Housing Block with dark sky

The Mayor of London is to recognise the service and sacrifice made by key workers during the Coronavirus pandemic by backing them to be first in the queue for thousands of new genuinely affordable homes being built across London.

The list will include nurses and other NHS staff as well as police officers, transport workers, firefighters and teachers. A new expectation in planning guidance will mean boroughs use this list to give people in these occupations priority access to buy or rent homes below market rates. Local authorities will also be able to add occupations to the core list to reflect local needs.

The new London-wide list is in response to a wider consultation on the role of intermediate housing in London in the wake of the pandemic.

Intermediate housing is defined as affordable housing which is targeted at people who are unlikely to access homes at social rent levels, but who are not able to afford to buy or rent a suitable home on the open market. The two types of intermediate homes preferred by the Mayor are London Shared Ownership and London Living Rent – these are the homes to which key workers will be now be given priority access.

Planning guidance will be strengthened to enforce the expectation that key workers should be prioritised, with regard to local need, if local authorities and housing providers choose to set additional prioritisation criteria for the first three months of marketing new intermediate homes.

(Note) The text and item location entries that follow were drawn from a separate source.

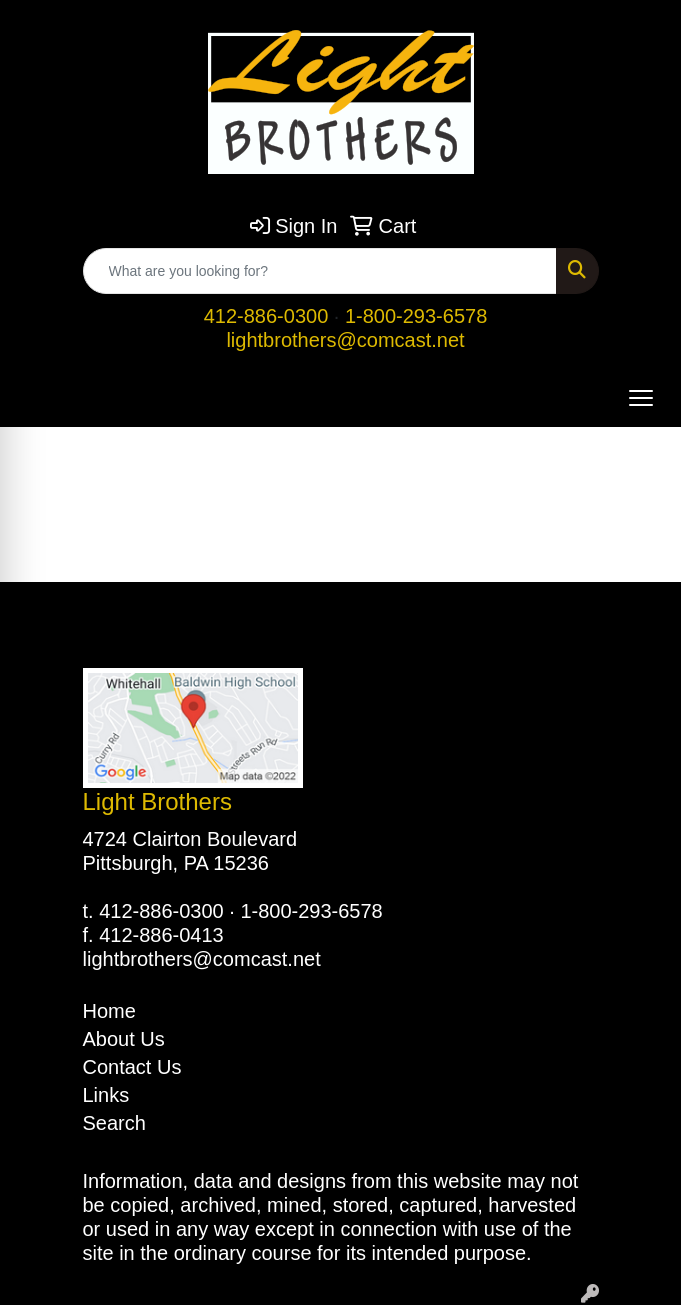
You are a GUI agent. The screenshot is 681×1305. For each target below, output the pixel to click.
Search (114, 1123)
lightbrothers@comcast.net (345, 340)
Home (109, 1011)
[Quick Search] (320, 271)
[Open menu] (641, 398)
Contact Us (132, 1067)
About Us (124, 1039)
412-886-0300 (266, 316)
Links (106, 1095)
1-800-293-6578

The Mayor will also continue to champion schemes in which landowners, housing providers and local authorities have successfully worked together to deliver homes that are provided exclusively for local key workers.

In London, most homes sold on the open market are not affordable to key workers. The median average price of a flat in London is £426,000 – which can be more than 11 times a firefighter’s annual wage, more than 12 times a teacher’s salary, and more than 13 times a nurse’s income.

The Mayor of London, Sadiq Khan said: “London’s key workers are the lifeblood of our city and we all depend on their hard work every day – to keep us safe, to care for us, and to provide other essential services. Their heroic service during the pandemic has further highlighted the injustice that many key workers still can’t afford to live in the capital.

“Making it easier for key workers to live in the city they serve with such dedication is the very least they deserve. Housing costs have driven far too many Londoners away, robbing us of their skills and expertise. Providing more access to Intermediate housing, alongside much-needed homes for social rent, will play a vital role in turning that tide.”